Chapter 27 Metamorphosis

Metamorphosis

Morning light filtered through Nathan's apartment windows, catching dust motes that danced like memories I couldn't quite grasp.

Three days since Gabriel's blood had cooled on the floor.

Three days since I'd redirected violence at its source.

Three days of sleeping fitfully in Nathan's bed while my body processed the last of the chemicals and my mind processed. .. everything else.

Nathan lay beside me, eyes closed but not sleeping.

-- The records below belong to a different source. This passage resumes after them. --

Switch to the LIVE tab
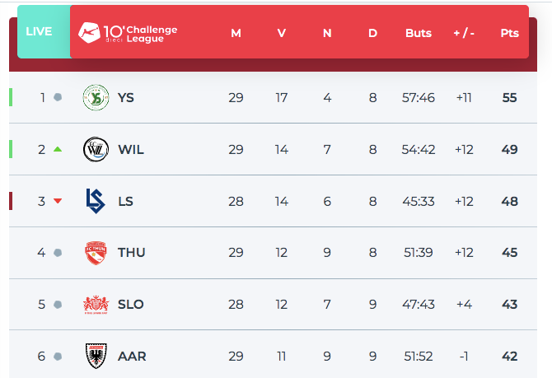39,32
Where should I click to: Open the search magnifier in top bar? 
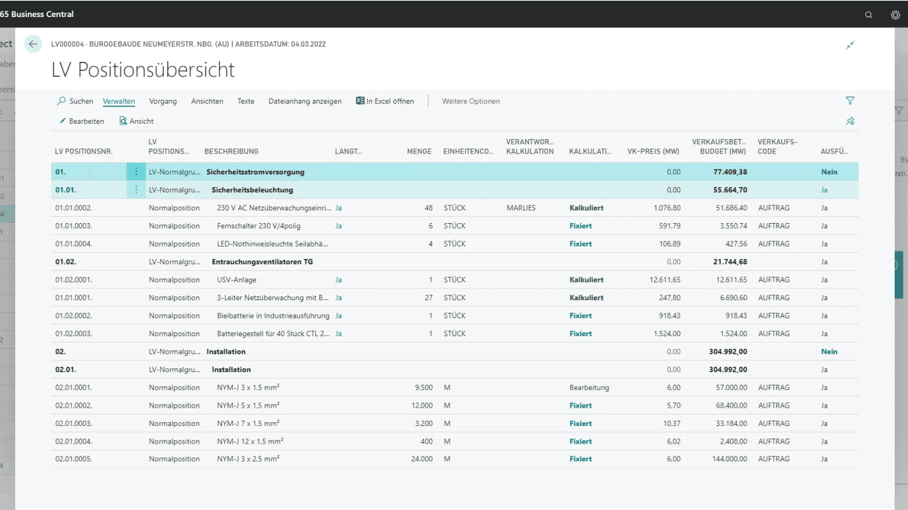(869, 15)
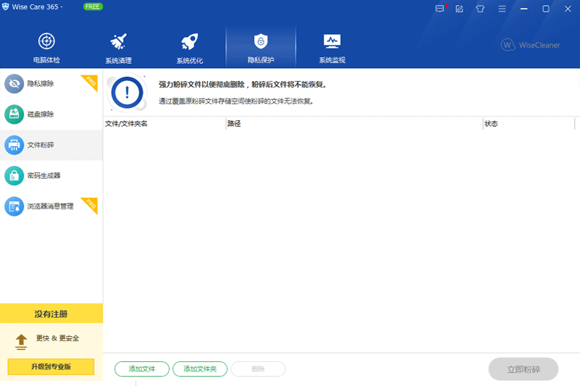This screenshot has height=386, width=580.
Task: Open the skin shirt icon in title bar
Action: 479,9
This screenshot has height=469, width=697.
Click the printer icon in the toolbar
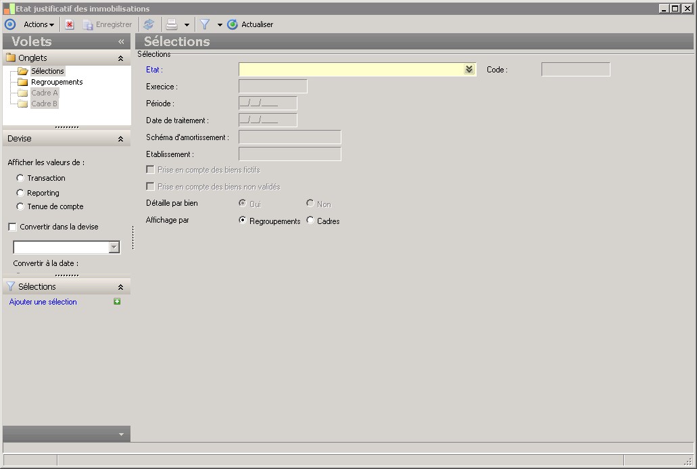click(172, 24)
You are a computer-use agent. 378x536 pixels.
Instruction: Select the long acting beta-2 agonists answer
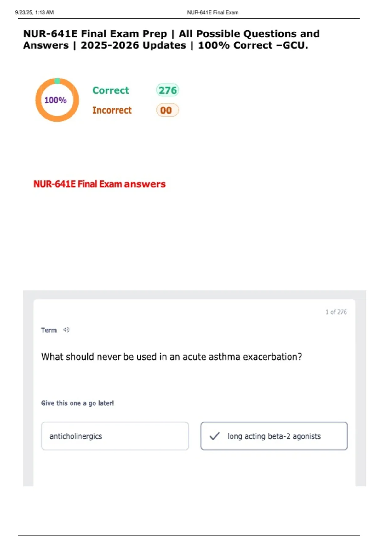point(274,436)
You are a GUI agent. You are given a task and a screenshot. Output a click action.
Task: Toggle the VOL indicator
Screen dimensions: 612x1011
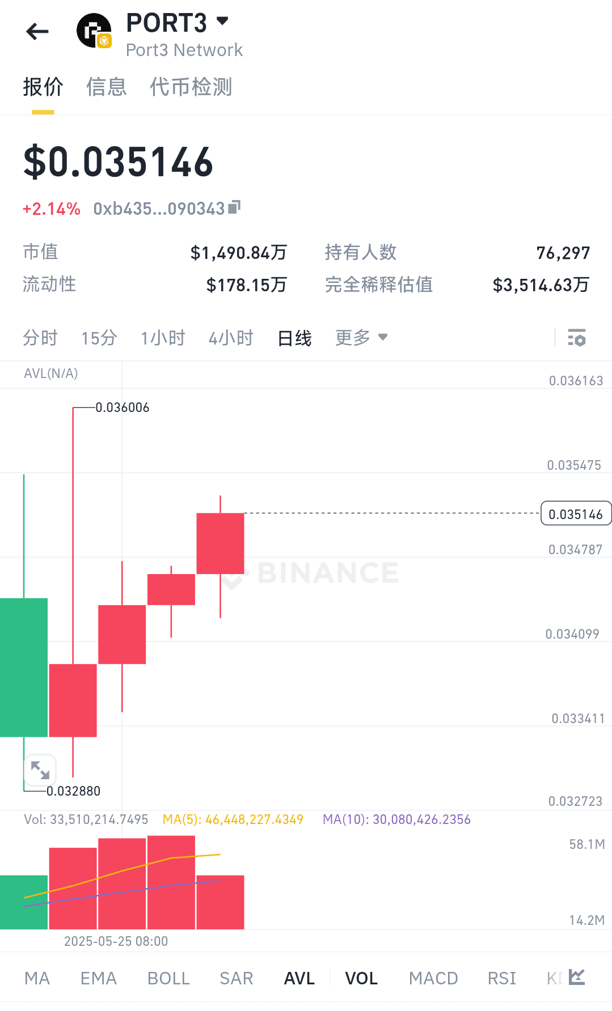point(361,978)
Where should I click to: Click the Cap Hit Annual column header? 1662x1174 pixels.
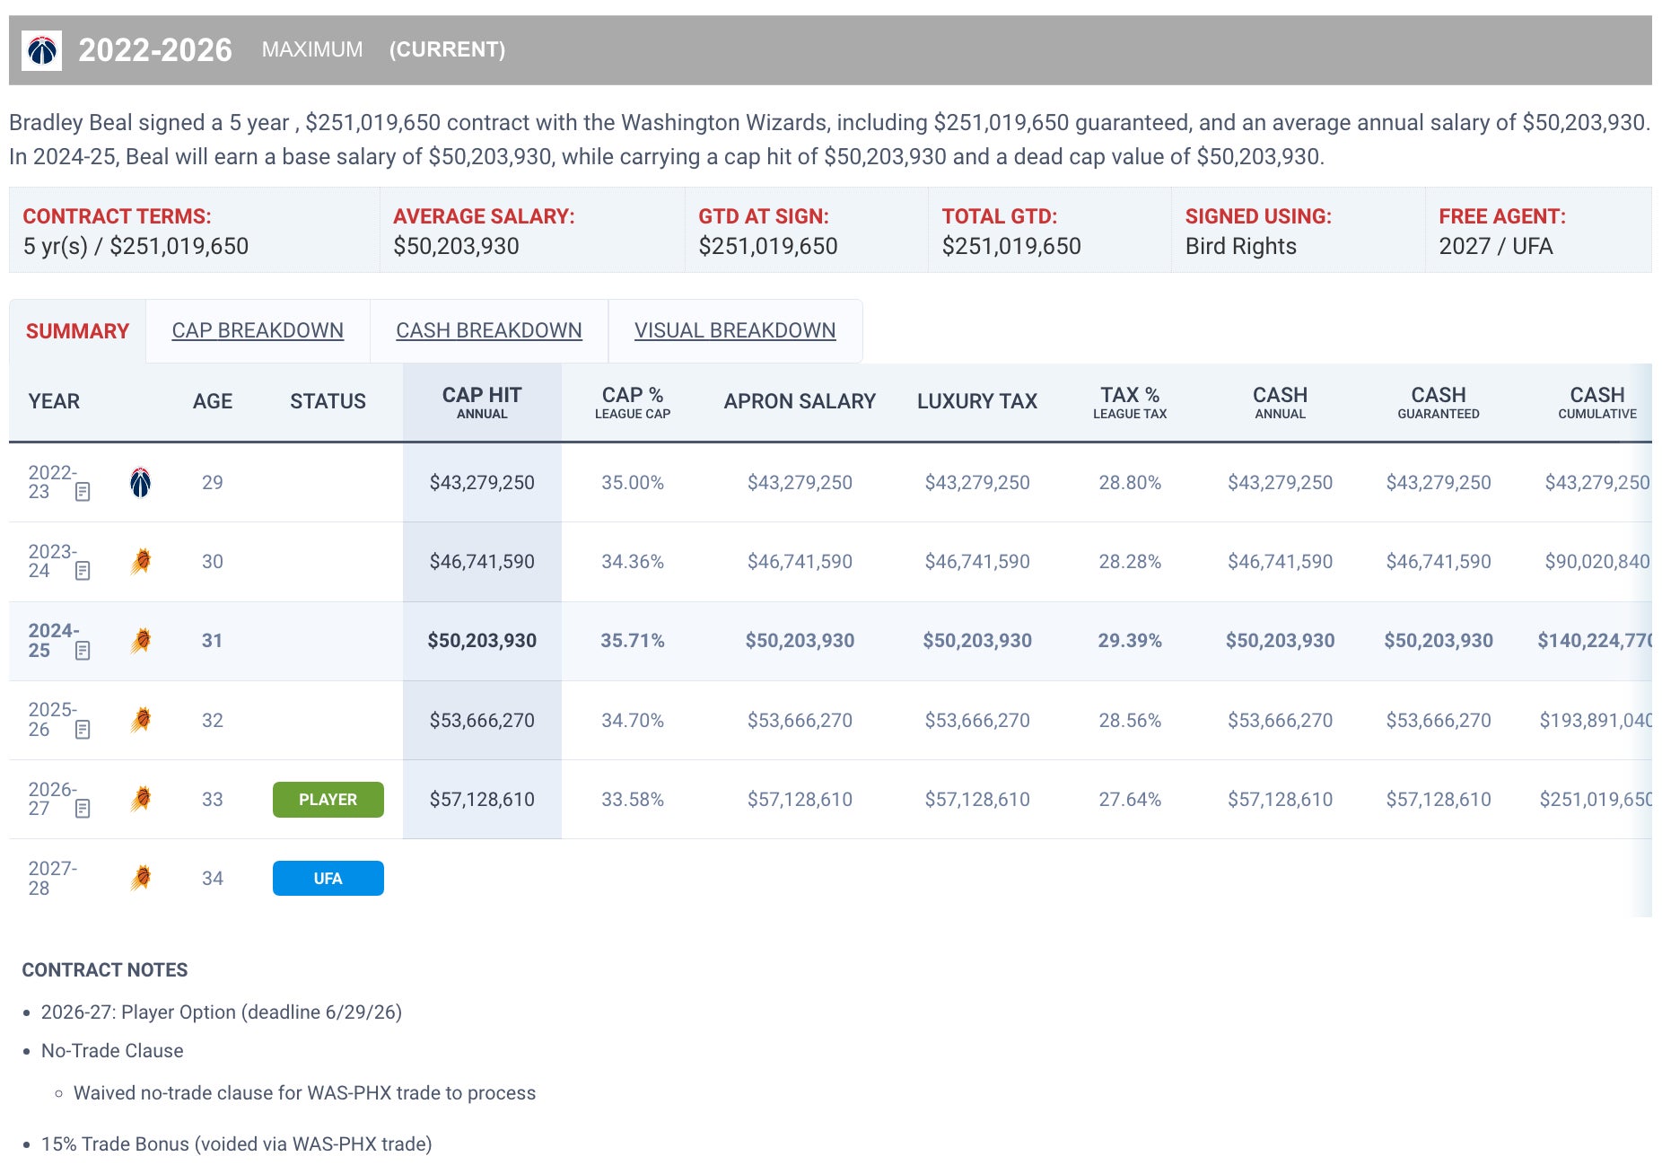[x=482, y=402]
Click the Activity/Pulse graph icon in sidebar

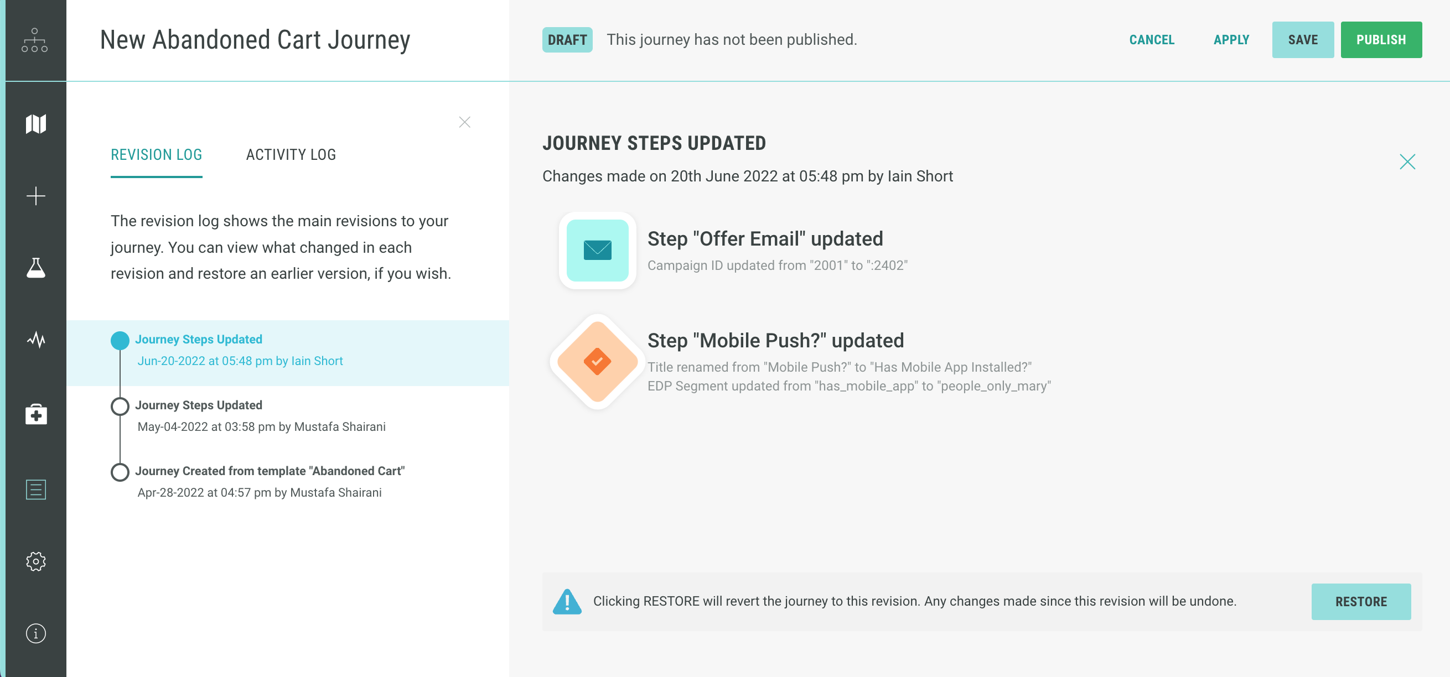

I'd learned his patterns—the way his breathing hitched when nightmares found him, how his hands clenched and released like he was fighting battles in dreams. The tears had dried on his face, but fresh ones always seemed ready to fall.

I studied him in the pale light, this man who'd stolen me without understanding what he was taking. Who'd tried to save something already too broken for simple rescue. His face bore new lines, aged by the weight of what we'd survived together.

Moving slow, careful not to wake him fully, I shifted down his body. My lips found the sharp edge of his hip, pressing kisses like benedictions along skin that trembled beneath my touch. He made a sound—half-wake, half-dream—as I took him into my mouth.

This wasn't performance. Wasn't the calculated pleasure I'd been taught to deliver with mathematical precision. This was worship of a different kind—gratitude given flesh, claiming made tender.

Nathan's eyes opened, red-rimmed and wondering.

His hand came to rest in my hair, not guiding, just connecting.

I held his gaze as I worked him with all the skill Gabriel had drove into me, but none of the detachment.

Each sound Nathan made, each tremor through his body, belonged to me now. Chosen instead of commanded.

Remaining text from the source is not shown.